Work to do - Can you write out every line of the entries below word for word, leaving the pictures out?

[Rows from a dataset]
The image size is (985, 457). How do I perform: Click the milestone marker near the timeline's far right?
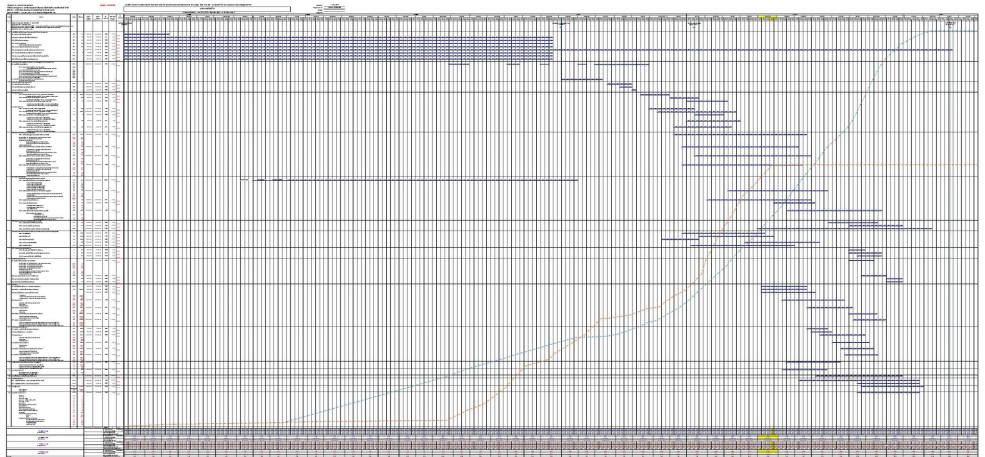[948, 26]
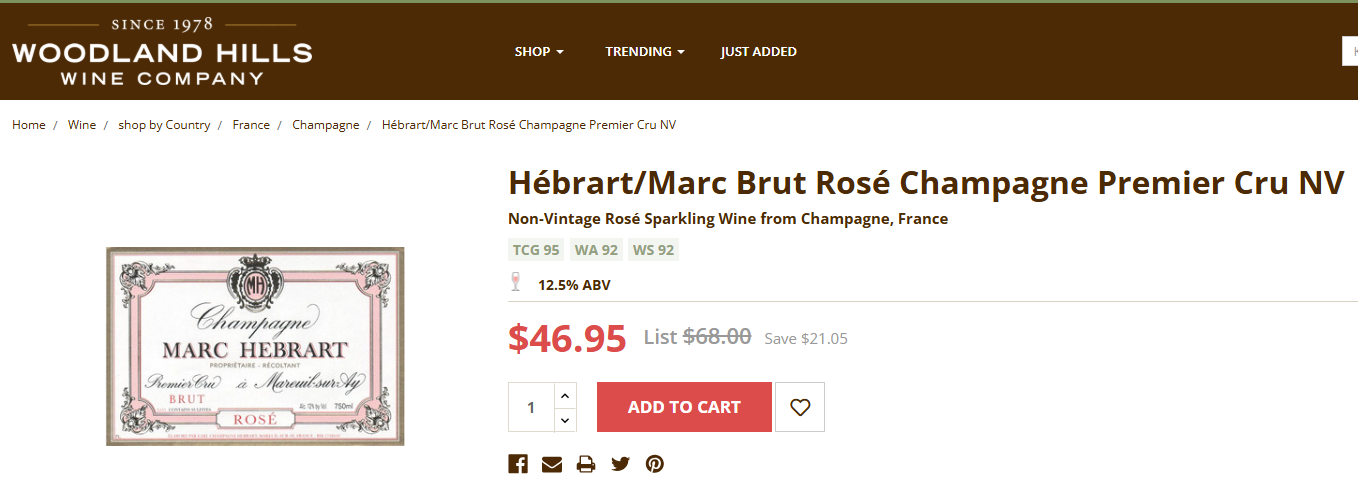Screen dimensions: 1358x486
Task: Enlarge the Marc Hebrart label image
Action: tap(255, 346)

Complete answer -
The image size is (985, 457). How do I perform: Click the milestone marker near the timeline's far right?
[948, 26]
Screen dimensions: 1358x486
Task: Enlarge the Marc Hebrart label image
Action: tap(255, 346)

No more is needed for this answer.